The way overloading is implemented was reflecting untagged unions and doesn't scale with new design with tagged unions. For example:

type AddInput union {
    Int int
    Float float
    String string
}

#extern(int int_add, float float_add, string string_add)
pub def Add<T AddInput>(left T, right T) (res T)

2 things here made overloading work in the past:

  1. #extern compiler-directive with types and their implementations
  2. exactly one type-parameter (T in this case) with constraint of type (that resolves to) union

How it was working - compiler should match type-argument (e.g. Add<int>) with int int_add from #extern and select int_add runtime-function. But here's the problem:

With untagged unions

def Add<T int | string | float>(left T, right T) (res T)

For Add<int> return (send) type is int because int <: int | string, but tagged unions doesn't work like that - because statement int <: union { Int int, String string } is FALSE! In other words we need to pass union type-argument to satisfy union constraint, because for tagged unions only union is a sub-type of super-type union, unlike untagged-union where for union super-type both union and NOT union might be valid sub-types (depending on the definition).

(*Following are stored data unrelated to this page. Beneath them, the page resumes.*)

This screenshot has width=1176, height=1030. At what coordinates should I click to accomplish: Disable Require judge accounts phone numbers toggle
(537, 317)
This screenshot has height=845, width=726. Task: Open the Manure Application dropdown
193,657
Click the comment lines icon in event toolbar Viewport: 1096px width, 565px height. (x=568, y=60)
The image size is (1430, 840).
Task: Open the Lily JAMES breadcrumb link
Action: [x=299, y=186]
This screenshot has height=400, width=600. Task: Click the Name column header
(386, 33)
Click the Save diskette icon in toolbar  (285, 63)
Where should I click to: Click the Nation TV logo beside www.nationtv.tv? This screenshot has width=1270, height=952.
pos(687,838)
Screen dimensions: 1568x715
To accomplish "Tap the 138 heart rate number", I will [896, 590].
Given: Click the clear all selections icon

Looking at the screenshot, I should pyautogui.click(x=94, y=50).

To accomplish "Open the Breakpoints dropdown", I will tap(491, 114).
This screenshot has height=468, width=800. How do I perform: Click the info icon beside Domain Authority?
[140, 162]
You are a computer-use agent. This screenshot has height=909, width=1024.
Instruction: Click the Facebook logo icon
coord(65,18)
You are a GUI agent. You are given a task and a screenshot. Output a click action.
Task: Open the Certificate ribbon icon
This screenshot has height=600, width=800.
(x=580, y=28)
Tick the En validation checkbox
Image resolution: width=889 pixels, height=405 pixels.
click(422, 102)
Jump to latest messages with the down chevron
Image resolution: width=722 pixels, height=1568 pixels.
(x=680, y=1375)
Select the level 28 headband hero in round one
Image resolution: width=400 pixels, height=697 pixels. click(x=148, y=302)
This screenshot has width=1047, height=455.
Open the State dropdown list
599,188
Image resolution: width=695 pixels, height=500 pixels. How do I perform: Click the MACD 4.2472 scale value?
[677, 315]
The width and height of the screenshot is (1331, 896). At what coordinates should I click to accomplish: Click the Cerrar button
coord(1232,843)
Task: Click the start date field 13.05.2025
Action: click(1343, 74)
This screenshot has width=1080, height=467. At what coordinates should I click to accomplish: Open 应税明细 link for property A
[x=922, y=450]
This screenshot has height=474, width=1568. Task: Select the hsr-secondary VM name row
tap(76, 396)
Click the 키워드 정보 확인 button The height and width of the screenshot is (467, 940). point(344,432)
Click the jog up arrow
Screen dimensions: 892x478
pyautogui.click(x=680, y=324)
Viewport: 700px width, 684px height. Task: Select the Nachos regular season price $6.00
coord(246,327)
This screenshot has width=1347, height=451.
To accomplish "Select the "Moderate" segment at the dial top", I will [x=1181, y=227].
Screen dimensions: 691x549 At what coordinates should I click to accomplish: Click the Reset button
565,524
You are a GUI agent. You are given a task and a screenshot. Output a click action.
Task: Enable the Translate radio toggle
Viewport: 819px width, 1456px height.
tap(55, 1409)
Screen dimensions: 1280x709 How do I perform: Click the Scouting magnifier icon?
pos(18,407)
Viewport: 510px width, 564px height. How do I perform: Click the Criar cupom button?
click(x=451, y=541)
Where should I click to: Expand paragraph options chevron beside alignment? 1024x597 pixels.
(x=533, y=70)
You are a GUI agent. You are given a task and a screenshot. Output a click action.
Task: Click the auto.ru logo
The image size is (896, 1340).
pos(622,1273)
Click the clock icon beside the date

This means that return type of components like Add and other overloaded operators are unions, even though we would like to have the underlaying type. This complecates implementation of operators as syntax sugar

Solution

We need to implement real overloading where you actually have several signatures and not just multiple runtime implementations and a union.

#extern(int_add)
pub def Add(left int, right int) (res int)

#extern(float_add)
pub def Add(float int, float int) (float int)

#extern(string_add)
pub def Add(left string, right string) (res string)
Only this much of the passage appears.